A transcription factor-sRNA-mediated double-negative feedback loop confers pathogen-specific control of quorum-sensing genes

The cell-to-cell communication process called quorum sensing enables bacteria to synchronize collective behaviors. Quorum sensing relies on the production, release, and detection of signaling molecules called autoinducers. In Vibrio cholerae , the VqmA transcription factor, following binding of the DPO autoinducer, activates expression of the gene encoding the VqmR small regulatory RNA. VqmR controls traits including biofilm formation. Here, we identify repressors of DPO-VqmA-VqmR signaling. We focus on one identified repressor, the LuxT transcription factor. We show that LuxT represses vqmR transcription. VqmR post-transcriptionally represses luxT translation. This arrangement forms a double-negative feedback loop between the two regulators.
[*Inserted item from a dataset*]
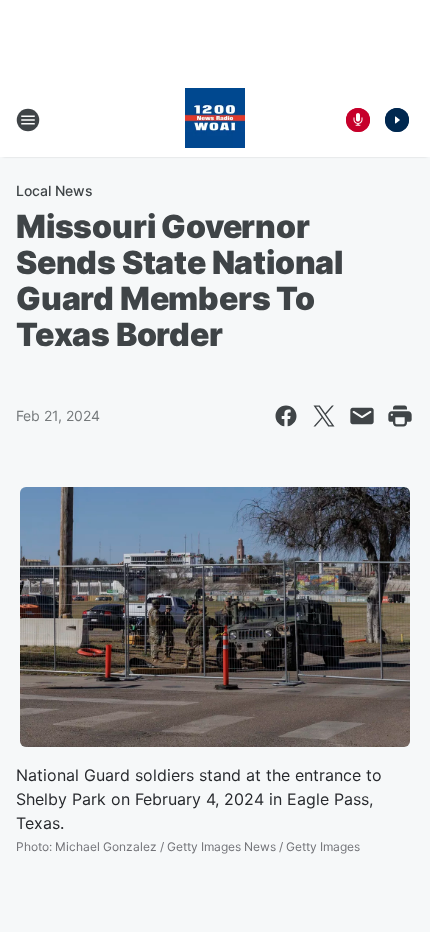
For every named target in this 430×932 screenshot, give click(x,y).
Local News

Reciprocal control hinges on the N-terminal 8 amino acids of LuxT. The nucleotide sequence encoding this LuxT region serves as the VqmR binding site in the luxT mRNA and the amino acids specified by this same N-terminal region are required for LuxT to bind the vqmR promoter. This same LuxT N-terminal region also expands the DNA motifs to which LuxT can bind. We show this regulatory circuit is unique to V. cholerae and closely related species and absent from other vibrios. We define the set of LuxT-controlled genes in V. cholerae and show that LuxT promotes biofilm formation, a key requirement for successful colonization of eukaryotic hosts.